Озарило Резепа: хозяин хочет припугнуть Гриньку.
– Молчишь. Аль жалко парня, а?
И еще раз подивился Резеп хитрости хозяина: в глазах ухмылка, нет гнева, велит, значит, заступиться.
– Оставим, Мамонт Андреич. Молод еще.
– Ну, мотри у меня… В другой раз – выгоню и удержу за рыбу. Благодари плотового, – и пошел к лабазу. А плотовой шагал следом и мысленно благодарил Ляпаева: ловко сделано. И попристращал рабочего, и его, Резепа, в глазах остальных возвеличил. Нет, что ни говори, хитер и умен Ляпаев. С таким можно жить.
– Кто сазанов привез?
– Крепкожилины. Рыба что надо. Кажинная – полпуда, не меньше.
– У святых отцов гребанул, поди, – на ямах. Ловок!
– Обещал с десяток возов, не менее.
– Грех не наш. Бери. К праздничку престольному с руками оторвут.
«Тебе небось всяк день – праздник», – подумал Резеп про хозяина, а вслух сказал:
– Еще как оторвут-то…
6
Два дня Крепкожилины возили рыбу на Ляпаевский промысел. Резеп, довольный, покашливал, суетливо потирал руки.
«Песий хвост», – опять ругался Дмитрий Самсоныч. Но уже не было в нем того зла, как в первый день. Все, что он делал с тех пор, как заехал на Торбаев промысел, воспринимал безучастно и смутно, словно сквозь какую-то дрему. Даже жадные, хитроватые глаза Резепа не могли вывести старика из этого состояния. Да он и не замечал их, потому как мысли его сейчас были там, у Торбая, вернее, на Торбаевском промысле. И чем дольше думал старик, чем больше обмозговывал, тем прочнее зрело новое, даже для него самого несколько неожиданное решение купить Торбаево промыслишко. Пусть старенькое, пусть небольшое. Но как сразу изменит это приобретение всю жизнь Крепкожилиных! И прежняя задумка – арендовать Золотую яму, принадлежащую Чуркинскому монастырю, показалась ему до того мелкой и незначительной, что в душе уже старик подсмеивался над собой. Яма, слов нет, богатая, черпай рыбы из нее круглый год – не вычерпаешь. Весной через нее поднимается из моря тьма-тьмущая косяков, а зимой рыба ложится на зимовку. Все это хорошо. Но опять будет каждодневно оплывшее Резепово лицо, нахально смеющиеся глаза… Вымаливай лишний пятак, проси…
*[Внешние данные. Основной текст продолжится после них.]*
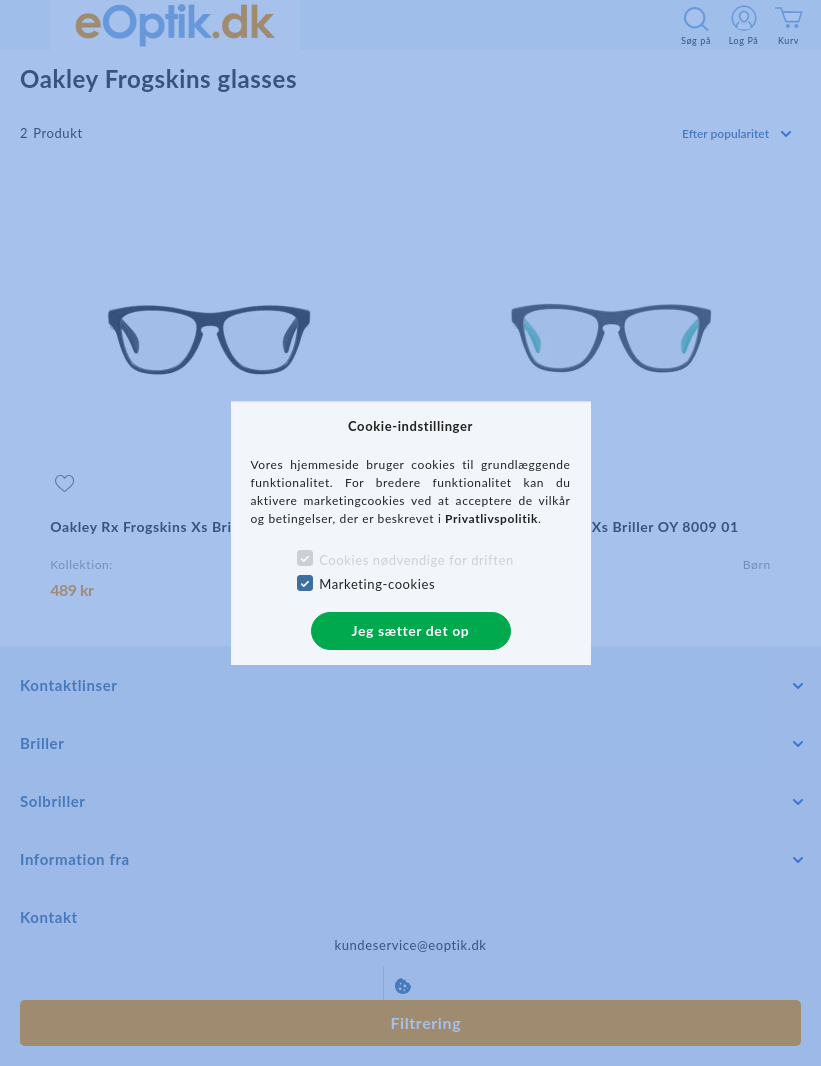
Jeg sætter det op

А тут – промысел. И сам он – уже промышленник! Не ловец – промышленник! Даже страшновато, жарко от собственных мыслей. Да и от ямы Золотой отказываться не следует. Ловцам по паям сдаст на путину. И непременно чтоб весь улов на его промысел. То-то ладно будет.
Дмитрию Самсонычу не терпится – скорей бы кончился день да разделаться с уловом. В другой раз радость удачи чувствовалась бы долго, а хрустящие ломкие ассигнации согревали бы сквозь нагрудный карман, куда он, по обычаю, всякий раз клал выручку. Сейчас занимали старика не деньги, а мысль о Торбаевом промысле.
Интересно: хватит ли накопленных денег? Вообще-то Торбай не слыл скаредом… А там кто знает, что у него в голове… Не должон бы заломить. Плот дырявый сквозь, сваи заменить некоторые придется. Да и выход как сапог изношенный. И все же – промысел!
Решил старик завтра же в Алгару съездить, обыденкой и обернуться можно, не ахти какая даль. И опять тревога в душе: хватит ли денег. В долг – не поверит нехристь, нет. Да и сам старик никому не поверил бы. Деньги все же… не сноп камыша.
Вечером, перед сном, позвал Якова в переднюю, притворил за собой филенчатую дверь, чтоб не слышали разговора старуха со снохой, хлопотавшие над тестом, и поведал сыну о своем решении.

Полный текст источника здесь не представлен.